-- SUPPLIED DATA --

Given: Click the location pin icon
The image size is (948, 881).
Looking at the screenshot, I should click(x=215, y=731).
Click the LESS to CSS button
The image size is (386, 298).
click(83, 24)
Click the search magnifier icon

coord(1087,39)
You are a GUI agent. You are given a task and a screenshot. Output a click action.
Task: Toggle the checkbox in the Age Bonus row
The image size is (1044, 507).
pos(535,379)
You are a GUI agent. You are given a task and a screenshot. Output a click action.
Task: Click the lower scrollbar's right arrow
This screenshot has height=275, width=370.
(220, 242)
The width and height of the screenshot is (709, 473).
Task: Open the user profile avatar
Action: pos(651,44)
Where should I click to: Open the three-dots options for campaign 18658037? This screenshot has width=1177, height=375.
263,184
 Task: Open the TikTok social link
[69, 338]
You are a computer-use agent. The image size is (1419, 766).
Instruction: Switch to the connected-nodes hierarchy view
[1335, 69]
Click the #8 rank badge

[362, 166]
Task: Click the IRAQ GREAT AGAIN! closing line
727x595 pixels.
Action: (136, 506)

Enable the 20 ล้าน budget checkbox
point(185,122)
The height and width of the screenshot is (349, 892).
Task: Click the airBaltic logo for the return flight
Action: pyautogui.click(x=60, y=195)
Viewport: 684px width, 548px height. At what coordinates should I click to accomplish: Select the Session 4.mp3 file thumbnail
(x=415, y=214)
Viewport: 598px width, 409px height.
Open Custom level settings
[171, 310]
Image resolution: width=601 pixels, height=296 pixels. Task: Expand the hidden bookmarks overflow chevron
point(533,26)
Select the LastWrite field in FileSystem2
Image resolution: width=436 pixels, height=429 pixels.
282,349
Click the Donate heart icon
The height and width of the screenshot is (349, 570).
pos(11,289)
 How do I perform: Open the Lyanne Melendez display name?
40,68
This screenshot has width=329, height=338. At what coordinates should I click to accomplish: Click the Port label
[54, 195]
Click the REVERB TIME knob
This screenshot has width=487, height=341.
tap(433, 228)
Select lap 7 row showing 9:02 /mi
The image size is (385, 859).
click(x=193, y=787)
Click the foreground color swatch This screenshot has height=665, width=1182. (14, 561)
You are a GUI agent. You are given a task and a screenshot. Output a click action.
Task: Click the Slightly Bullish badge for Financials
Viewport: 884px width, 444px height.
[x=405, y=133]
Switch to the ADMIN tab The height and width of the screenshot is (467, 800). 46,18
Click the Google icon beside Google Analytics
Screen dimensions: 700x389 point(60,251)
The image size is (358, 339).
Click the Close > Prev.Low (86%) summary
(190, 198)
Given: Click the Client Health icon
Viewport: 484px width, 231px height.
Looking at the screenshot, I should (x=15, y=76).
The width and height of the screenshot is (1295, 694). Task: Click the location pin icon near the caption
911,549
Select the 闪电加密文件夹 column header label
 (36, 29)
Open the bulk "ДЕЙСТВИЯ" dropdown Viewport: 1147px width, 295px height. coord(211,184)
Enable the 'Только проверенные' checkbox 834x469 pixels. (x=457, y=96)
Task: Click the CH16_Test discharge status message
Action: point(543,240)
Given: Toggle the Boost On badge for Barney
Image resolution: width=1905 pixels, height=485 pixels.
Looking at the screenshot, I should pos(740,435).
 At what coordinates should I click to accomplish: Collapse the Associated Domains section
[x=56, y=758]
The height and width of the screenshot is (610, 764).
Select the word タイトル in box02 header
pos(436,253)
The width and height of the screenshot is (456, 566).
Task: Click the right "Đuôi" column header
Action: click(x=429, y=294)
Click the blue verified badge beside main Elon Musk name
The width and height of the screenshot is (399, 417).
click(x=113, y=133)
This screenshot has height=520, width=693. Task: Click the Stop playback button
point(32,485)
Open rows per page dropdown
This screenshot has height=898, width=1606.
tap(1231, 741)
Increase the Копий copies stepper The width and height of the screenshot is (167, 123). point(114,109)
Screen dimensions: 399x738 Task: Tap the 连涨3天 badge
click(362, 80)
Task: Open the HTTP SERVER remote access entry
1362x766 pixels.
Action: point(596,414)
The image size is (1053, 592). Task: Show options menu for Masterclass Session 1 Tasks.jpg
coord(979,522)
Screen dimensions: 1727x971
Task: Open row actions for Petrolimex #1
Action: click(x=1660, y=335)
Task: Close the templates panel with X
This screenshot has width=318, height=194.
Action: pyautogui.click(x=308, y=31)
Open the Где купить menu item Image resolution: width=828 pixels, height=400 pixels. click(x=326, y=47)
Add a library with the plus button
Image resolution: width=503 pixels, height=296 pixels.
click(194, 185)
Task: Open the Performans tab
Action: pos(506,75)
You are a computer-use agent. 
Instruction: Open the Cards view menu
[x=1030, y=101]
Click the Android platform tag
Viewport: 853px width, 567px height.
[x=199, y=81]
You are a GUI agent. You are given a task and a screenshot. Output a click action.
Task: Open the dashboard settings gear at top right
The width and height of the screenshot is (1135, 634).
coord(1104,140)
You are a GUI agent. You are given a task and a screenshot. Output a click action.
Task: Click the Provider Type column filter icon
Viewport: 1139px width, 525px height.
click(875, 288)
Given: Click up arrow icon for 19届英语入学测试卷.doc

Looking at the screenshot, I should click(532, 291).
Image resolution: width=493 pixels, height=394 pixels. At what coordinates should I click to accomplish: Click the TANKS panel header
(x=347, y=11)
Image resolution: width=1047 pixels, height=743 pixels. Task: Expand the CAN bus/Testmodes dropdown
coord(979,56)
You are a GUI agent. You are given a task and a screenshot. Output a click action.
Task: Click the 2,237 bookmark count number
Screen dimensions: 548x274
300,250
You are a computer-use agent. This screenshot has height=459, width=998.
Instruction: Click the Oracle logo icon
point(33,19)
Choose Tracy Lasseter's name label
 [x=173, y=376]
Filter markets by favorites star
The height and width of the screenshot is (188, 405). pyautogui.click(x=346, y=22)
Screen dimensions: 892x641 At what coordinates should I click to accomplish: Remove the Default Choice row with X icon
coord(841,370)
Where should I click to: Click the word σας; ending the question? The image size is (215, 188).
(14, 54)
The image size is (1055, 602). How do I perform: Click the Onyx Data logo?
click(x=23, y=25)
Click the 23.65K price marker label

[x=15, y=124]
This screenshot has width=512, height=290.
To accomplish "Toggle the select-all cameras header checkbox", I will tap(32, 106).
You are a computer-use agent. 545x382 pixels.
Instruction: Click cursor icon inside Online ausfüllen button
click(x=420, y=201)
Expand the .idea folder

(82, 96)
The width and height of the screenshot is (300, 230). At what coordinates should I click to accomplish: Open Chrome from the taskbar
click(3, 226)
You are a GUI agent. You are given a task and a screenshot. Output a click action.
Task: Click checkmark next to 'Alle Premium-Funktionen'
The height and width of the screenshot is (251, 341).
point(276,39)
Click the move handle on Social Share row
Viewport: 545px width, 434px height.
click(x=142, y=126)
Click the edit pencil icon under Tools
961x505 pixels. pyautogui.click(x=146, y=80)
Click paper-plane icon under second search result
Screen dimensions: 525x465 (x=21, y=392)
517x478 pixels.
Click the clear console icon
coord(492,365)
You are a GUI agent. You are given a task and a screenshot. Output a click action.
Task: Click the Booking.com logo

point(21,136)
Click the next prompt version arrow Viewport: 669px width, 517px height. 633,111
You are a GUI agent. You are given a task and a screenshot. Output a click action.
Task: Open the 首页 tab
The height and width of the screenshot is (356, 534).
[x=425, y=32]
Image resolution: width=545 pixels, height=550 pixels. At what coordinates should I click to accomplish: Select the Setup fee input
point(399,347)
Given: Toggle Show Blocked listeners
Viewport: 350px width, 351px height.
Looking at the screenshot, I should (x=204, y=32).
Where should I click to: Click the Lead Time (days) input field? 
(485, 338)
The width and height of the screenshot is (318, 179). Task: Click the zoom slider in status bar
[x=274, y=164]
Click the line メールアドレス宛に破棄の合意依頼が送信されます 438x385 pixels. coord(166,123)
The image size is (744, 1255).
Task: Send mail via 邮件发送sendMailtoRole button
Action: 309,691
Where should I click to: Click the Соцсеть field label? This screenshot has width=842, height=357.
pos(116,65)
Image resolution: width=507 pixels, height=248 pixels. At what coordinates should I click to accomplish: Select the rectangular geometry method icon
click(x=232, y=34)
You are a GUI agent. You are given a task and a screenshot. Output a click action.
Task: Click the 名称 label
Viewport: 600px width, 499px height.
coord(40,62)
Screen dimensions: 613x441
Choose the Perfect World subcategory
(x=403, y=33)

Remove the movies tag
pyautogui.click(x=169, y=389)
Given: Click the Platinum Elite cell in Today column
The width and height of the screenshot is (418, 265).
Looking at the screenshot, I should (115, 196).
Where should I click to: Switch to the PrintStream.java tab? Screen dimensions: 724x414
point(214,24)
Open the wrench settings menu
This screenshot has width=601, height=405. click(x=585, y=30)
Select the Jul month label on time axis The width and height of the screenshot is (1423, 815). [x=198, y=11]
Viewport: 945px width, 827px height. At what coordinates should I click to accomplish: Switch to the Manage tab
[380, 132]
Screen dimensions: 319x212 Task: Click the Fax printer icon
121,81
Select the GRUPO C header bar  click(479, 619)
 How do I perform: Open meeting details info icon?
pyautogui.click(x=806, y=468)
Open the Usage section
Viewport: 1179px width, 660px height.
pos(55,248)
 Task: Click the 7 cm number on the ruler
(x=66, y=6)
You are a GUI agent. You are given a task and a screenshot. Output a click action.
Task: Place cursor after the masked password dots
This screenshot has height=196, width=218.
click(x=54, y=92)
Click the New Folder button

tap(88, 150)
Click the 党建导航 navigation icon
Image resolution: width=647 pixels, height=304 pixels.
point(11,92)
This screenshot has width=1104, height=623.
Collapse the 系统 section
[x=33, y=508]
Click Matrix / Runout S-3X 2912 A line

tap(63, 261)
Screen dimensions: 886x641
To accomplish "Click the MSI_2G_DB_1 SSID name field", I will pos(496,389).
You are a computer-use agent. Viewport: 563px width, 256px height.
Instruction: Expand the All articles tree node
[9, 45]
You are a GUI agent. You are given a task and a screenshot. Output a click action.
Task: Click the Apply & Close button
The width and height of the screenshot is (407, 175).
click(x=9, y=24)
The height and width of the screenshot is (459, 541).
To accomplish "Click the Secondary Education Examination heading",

-- EXERCISE GOAL --
For every line above in which the string "Toggle" appears, add one; please give the final count and nothing else.

-- RESPONSE TO THE EXERCISE --
4